Бабуля Болит была завернута в шерстяное одеяло, с пучком сырой шерсти, прикрепленной к нему. Это был пастуший обычай. Это должно было сказать любым заинтересованным богам, что человек, похороненный здесь, был пастухом и потратил много времени на холмы, а за окотом и всем прочим не мог уделить много времени религии, не ходил во всякие церкви и храмы, но надеется, что боги все поймут и будут к нему благосклонны. Бабуля Болит, надо сказать, не была замечена за молитвой кому-нибудь или чему-нибудь ни разу в жизни, и все были согласны с тем, что у нее и сейчас не будет времени на бога, который не понимает, что окот на первом месте.
Мел был уложен назад поверх нее, и Бабуля Болит, всегда говорившая, что холмы были в ее костях, теперь положила свои кости в холмы.
Потом они сожгли фургон. Это было необычно, но ее отец сказал, что нет пастуха где-нибудь на Мелу, который сможет им теперь пользоваться.
Гром и Молния не послушались его, когда он позвал их, и он знал, что сердиться бесполезно. И их оставили сидеть у тлеющих улей фургона.
На следующий день, когда пепел остыл и развеялся по сырому мелу, все поднялись на холмы и сложили торф таким образом, чтобы оставить на виду железные колеса на осях и пузатую печь.
Тогда, как все говорили, эти две овчарки порыскали, навострили уши и умчались прочь, и никто больше их не видел.
Пиксти, аккуратно несущие ее, притормозили, и Тиффани взмахнула руками, когда они поставили ее на траву. Овцы шарахнулись было в сторону, но остановились и повернулись, чтобы посмотреть на нее.
— Почему мы остановились? Почему мы остановились здесь? Мы должны поймать ее!
— Тут, чтоб ждать Хэмиша, хозяйка, — сказал Всяко-Граб.
— Почему? Кто такой Хэмиш?
— Он может знашь, куда пошла Кроля с твоим мальцом, — сказал Всяко-Граб успокаивающе. — Мы мошь пока не спешить, ты знашь.

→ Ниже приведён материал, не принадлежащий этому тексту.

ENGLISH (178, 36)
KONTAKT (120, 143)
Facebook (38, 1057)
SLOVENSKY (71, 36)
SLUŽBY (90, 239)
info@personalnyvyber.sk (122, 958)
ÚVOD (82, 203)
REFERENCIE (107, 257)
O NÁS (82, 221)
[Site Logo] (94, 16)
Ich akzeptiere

Большой бородатый Фигл поднял руку:
— Метка в порядке, Набольший. Можно прорваться. Мы всегда прорываемся.
— Айе, Большой Ян, метка хороша. Но ты должен знашь, где ты хошь прорваться. Ты мошь прорваться в куда-то. Это плохо, когда надо тут же бежашь назад.
Тиффани увидела, что все Фиглы пристально смотрят вверх и совсем не обращают на нее внимания.
Сердитая и озадаченная, она села на одно из ржавых колес и посмотрела в небо. Это было лучше, чем оглядываться. Где-то здесь была могила Бабули Болит, хотя нельзя было точно определить где. Торф затянулся.
Наверху было несколько небольших облаков и ничего больше, кроме далеких точек кружащихся ястребов.
На мелу всегда были ястребы. Пастухи взяли моду называть их цыплятами Бабули Болит, а некоторые из них называли облака, такие как сегодня, ягнятками Бабули. И Тиффани знала, что даже ее отец называл гром «проклятием Бабули Болит».
И поговаривали, что некоторые из пастухов, когда зимой наглели волки или если терялась овца, приходили на место старой хижины на холмах и оставляли унцию «Веселого моряка», так, на всякий случай…
Тиффани колебалась. Тогда она закрыла глаза. «Я хочу, чтобы это было верно, — шептала она себе. — Я хочу знать, что другие люди тоже думают, что она не ушла насовсем».
Она заглянула под широкий изъеденный ржавчиной обод колеса и вздрогнула. Там лежал яркая маленькая бумажка.
Она подняла ее. Та выглядела совсем новой, значит, пролежала здесь не больше нескольких дней. На ней был нарисован веселый моряк, с его широкой улыбкой, большой желтой шляпой, окладистой бородой и большими синими волнами, разбивающимися у него за спиной.